## EXERCISE REQUIREMENTS
• a. Answer these questions from the GENIUS Act text:
(i) On what date did the GENIUS Act become law?
(ii) How many organizations filed during the formal comment period?
(iii) What parallel US-compliant token has Tether launched, and through what kind of institution?
• b. Copy the GENIUS Act text verbatim from "In the meantime, the" to "in the market.".

## PAGE EXTRACT
-=-=-

The GENIUS Act — the Guiding and Establishing National Innovation for U.S. Stablecoins Act — became law on July 18, 2025. Almost a year later, the implementing rules are still being drafted by the Office of the Comptroller of the Currency (OCC), the Federal Deposit Insurance Corporation (FDIC) and the Financial Crimes Enforcement Network (FinCEN). The formal comment period closed on May 1, 2026, with 47 organizations filing — among them Visa, JPMorgan, Coinbase, and three European central banks acting as informal observers. Final rules are widely expected by mid-2026.

In the meantime, the market is already pricing the outcome. USDC supply has expanded. USDT supply has contracted on US-facing venues. Tether has launched a parallel US-compliant token, USAT (USA₮), through a federally chartered bank. The competitive picture among on-chain dollars looks meaningfully different than it did six months ago.

What the GENIUS Act actually requires

The core provisions are straightforward and explain most of what is now happening in the market.

-=-=-

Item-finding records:

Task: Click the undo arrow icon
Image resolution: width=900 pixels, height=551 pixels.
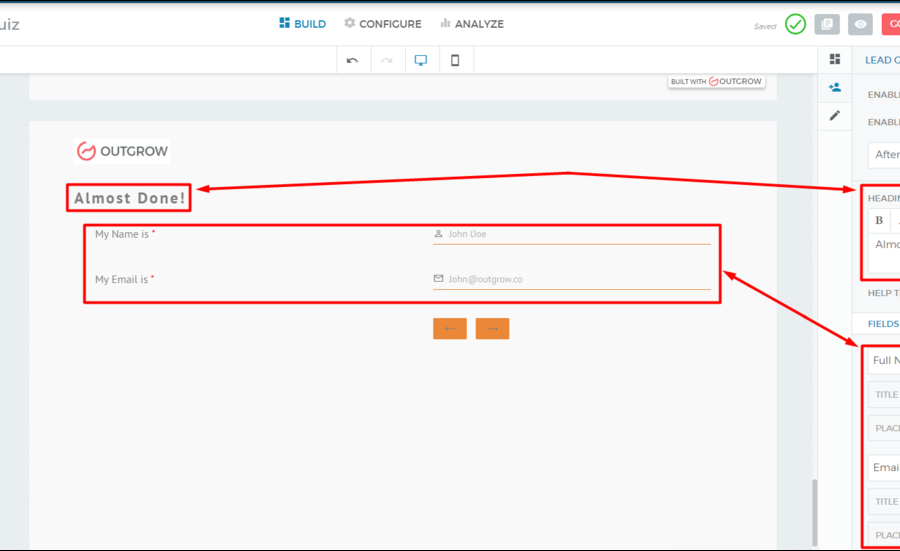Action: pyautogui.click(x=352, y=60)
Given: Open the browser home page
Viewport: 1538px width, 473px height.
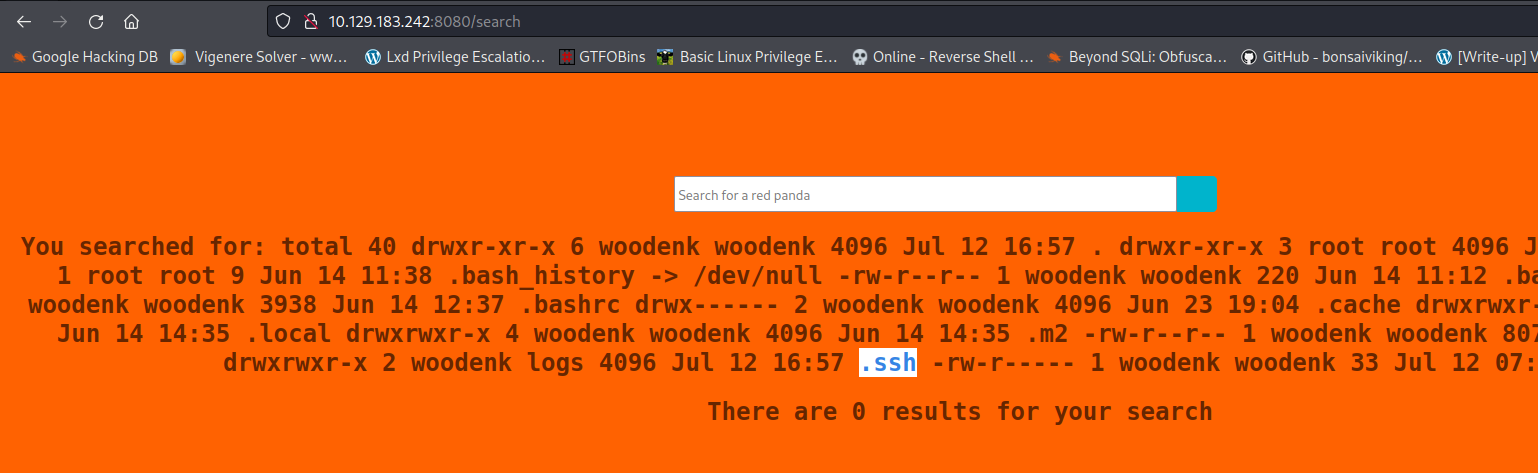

-=-=-

## OUTPUTS BY TASK
• a.
(i) July 18, 2025.
(ii) 47 organizations.
(iii) USAT (USA₮), launched through a federally chartered bank.

• b.
In the meantime, the market is already pricing the outcome. USDC supply has expanded. USDT supply has contracted on US-facing venues. Tether has launched a parallel US-compliant token, USAT (USA₮), through a federally chartered bank. The competitive picture among on-chain dollars looks meaningfully different than it did six months ago.

What the GENIUS Act actually requires

The core provisions are straightforward and explain most of what is now happening in the market.